非コードRNAの転写を介した新たな遺伝子発現制御機構を発見

遺伝子発現の第一段階は、DNAを鋳型としてタンパク質の設計図となるmRNAを合成する転写反応です。この転写反応の活性を制御する上で中心的な役割を担っているのは、エンハンサーと呼ばれるゲノム上の調節領域です。近年、エンハンサーはタンパク質の設計図としての情報を持たないにも関わらず、自身から非コードRNAを転写するという興味深い特徴を持つことが明らかとなってきました。
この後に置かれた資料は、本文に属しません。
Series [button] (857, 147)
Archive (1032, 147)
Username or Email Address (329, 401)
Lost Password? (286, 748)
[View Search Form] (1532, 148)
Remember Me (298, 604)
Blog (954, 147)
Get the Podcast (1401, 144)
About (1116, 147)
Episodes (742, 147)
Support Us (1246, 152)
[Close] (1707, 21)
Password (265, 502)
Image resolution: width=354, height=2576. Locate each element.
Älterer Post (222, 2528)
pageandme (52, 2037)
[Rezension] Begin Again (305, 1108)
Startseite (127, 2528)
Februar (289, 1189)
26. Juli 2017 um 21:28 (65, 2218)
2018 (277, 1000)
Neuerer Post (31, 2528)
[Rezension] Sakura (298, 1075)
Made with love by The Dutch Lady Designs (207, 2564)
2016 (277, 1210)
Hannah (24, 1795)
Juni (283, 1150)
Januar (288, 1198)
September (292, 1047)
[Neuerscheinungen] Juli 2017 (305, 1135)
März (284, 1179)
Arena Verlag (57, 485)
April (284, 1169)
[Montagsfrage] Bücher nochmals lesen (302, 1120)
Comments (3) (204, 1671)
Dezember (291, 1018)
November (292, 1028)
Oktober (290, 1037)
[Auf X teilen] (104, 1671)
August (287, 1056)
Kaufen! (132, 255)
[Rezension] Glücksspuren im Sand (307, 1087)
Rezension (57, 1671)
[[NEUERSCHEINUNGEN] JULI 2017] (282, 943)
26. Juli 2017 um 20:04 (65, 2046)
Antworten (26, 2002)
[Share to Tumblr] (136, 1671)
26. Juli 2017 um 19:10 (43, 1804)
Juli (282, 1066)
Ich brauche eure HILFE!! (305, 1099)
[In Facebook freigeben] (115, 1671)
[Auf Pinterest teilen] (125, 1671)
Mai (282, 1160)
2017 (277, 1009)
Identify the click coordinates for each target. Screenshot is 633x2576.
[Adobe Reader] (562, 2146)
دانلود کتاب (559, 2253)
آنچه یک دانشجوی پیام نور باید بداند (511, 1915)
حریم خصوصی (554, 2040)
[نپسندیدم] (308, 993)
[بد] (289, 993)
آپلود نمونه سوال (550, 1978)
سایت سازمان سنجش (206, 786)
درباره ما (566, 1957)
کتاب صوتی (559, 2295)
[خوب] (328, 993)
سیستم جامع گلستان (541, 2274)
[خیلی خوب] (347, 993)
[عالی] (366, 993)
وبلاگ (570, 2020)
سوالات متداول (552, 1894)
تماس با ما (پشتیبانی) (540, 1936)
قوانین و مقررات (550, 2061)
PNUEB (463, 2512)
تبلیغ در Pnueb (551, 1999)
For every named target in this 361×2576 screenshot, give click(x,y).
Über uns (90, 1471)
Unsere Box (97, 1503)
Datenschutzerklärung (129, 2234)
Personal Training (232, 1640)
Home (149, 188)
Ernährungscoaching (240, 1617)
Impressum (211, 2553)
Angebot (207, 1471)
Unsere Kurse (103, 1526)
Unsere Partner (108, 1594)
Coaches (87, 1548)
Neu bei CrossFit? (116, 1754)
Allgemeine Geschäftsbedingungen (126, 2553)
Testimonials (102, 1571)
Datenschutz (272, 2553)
しかし、エンハンサー上における非コードRNAの転写がどのように遺伝子の発現制御に寄与するのかについては、これまで十分に理解されていませんでした。

今回、東京大学大学院総合文化研究科の浜本 航多 大学院生、東京大学定量生命科学研究所の深谷 雄志 准教授らの研究チームは、ショウジョウバエ生体内において、エンハンサーからの非コードRNAの転写と遺伝子からのmRNAの転写の両者を同時かつ1細胞解像度で可視化するライブイメージング手法を新たに確立しました。詳細な解析の結果、エンハンサー上で非コードRNAの転写が起こることにより遺伝子領域からの転写量が抑制される、という新たな仕組みを発見しました。さらに、エンハンサー上における非コードRNAの転写は、エンハンサーの機能発揮に必要な転写因子の呼び込みを物理的に妨害することを解明しました。以上の成果は、生物がもつ精緻な遺伝子発現制御システムの一端を解き明かす画期的な成果です。